ACTIVITY: Would you output the lines from the one containing "Click the 防具台 idle plus slot" through the final line of the entries, exactly and with pictures omitted?

====== DATA FOR PROCESSING ======

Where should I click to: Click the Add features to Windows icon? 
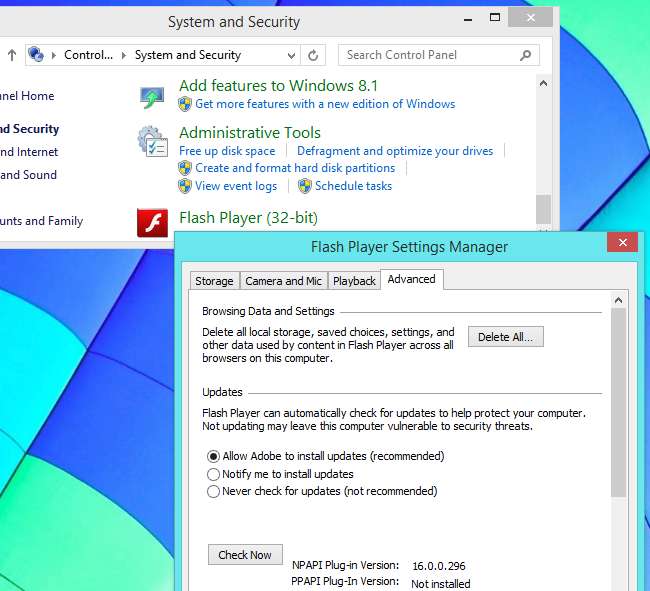pyautogui.click(x=152, y=96)

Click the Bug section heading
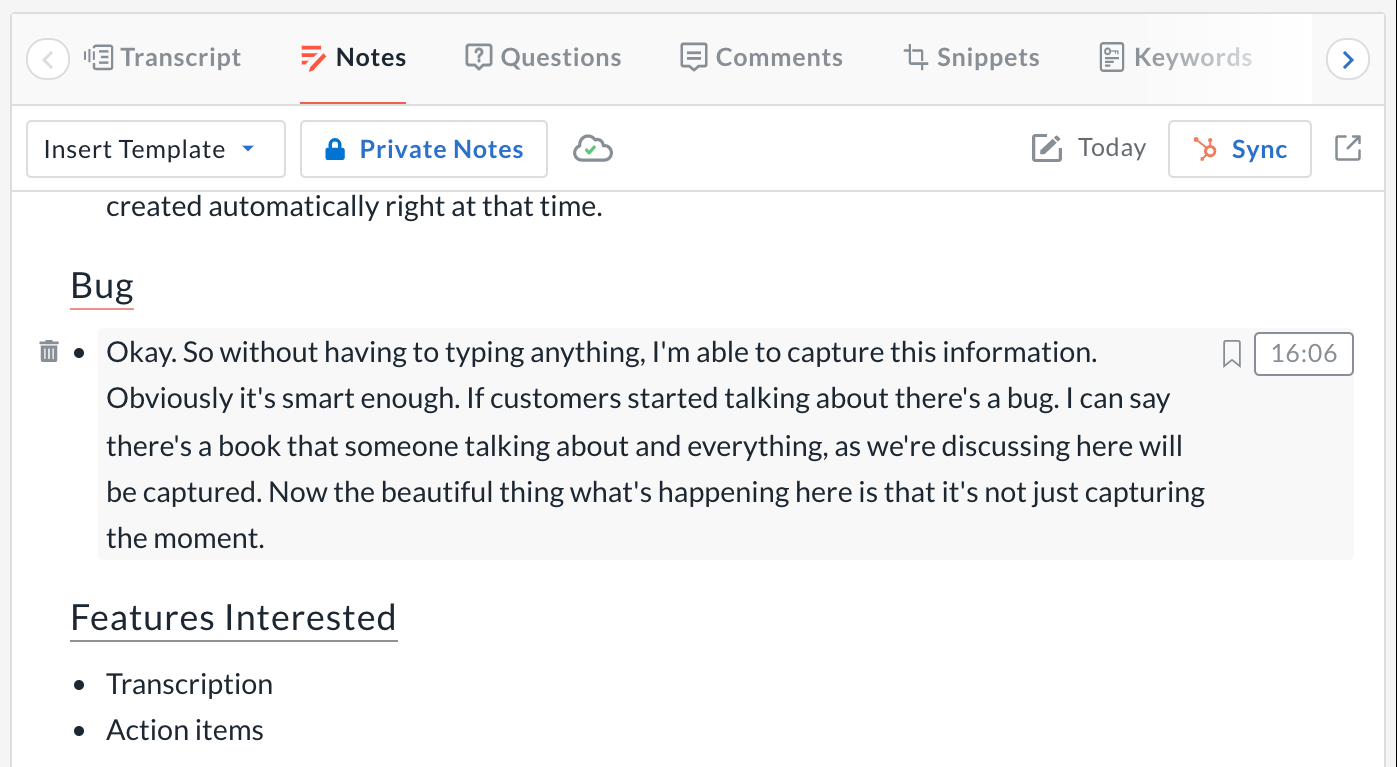pyautogui.click(x=102, y=287)
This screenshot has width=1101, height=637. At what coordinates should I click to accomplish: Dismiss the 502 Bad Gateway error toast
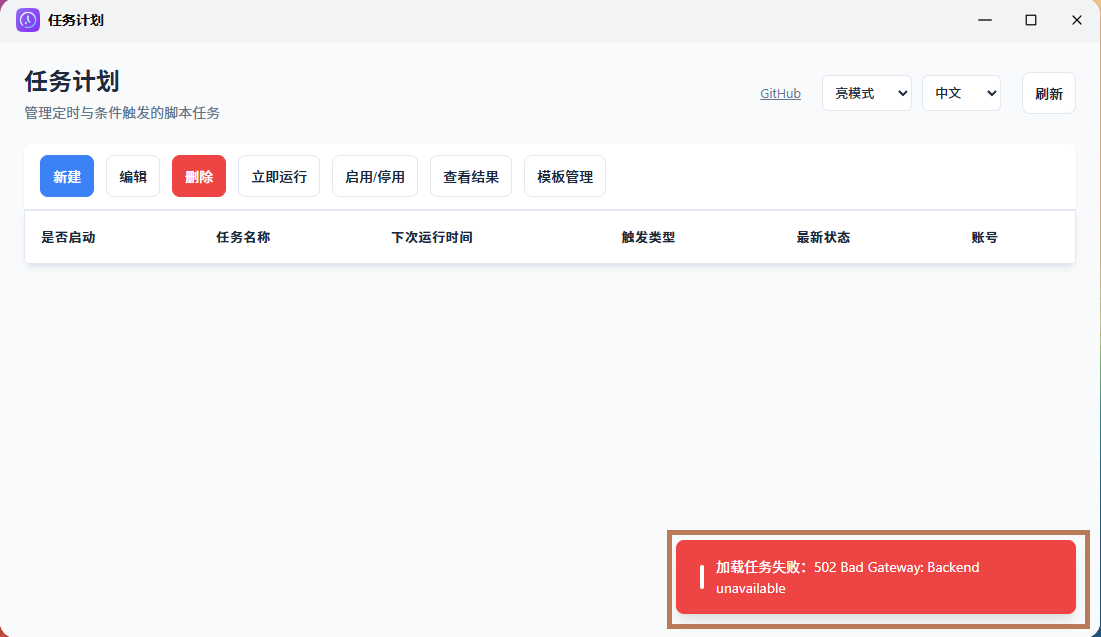click(875, 577)
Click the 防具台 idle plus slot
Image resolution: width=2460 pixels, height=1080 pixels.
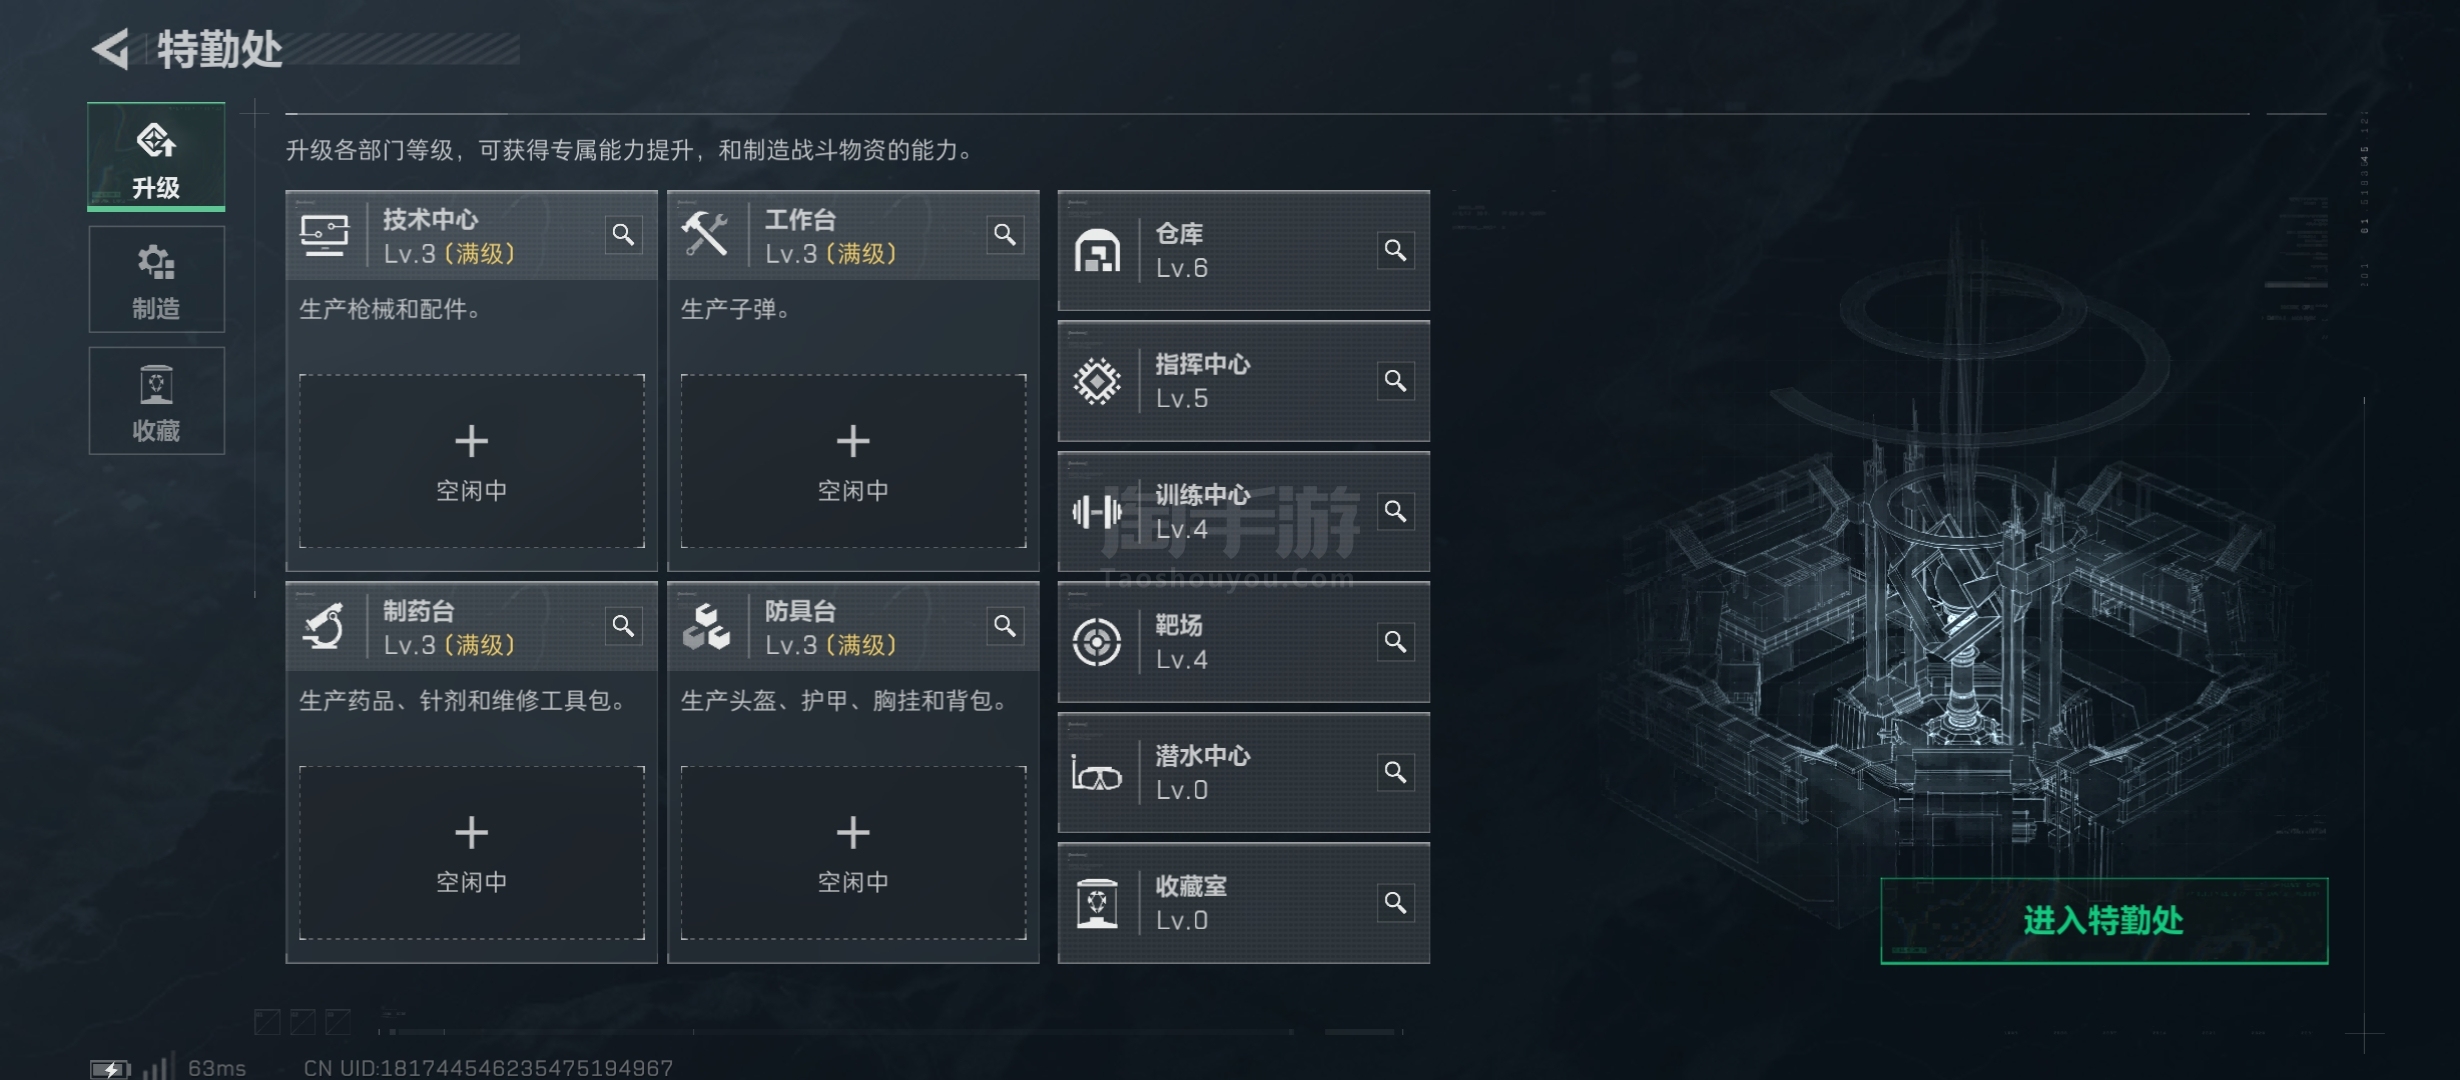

======

SOLUTION TO THIS EXERCISE:
Click the 防具台 idle plus slot
Image resolution: width=2460 pixels, height=1080 pixels.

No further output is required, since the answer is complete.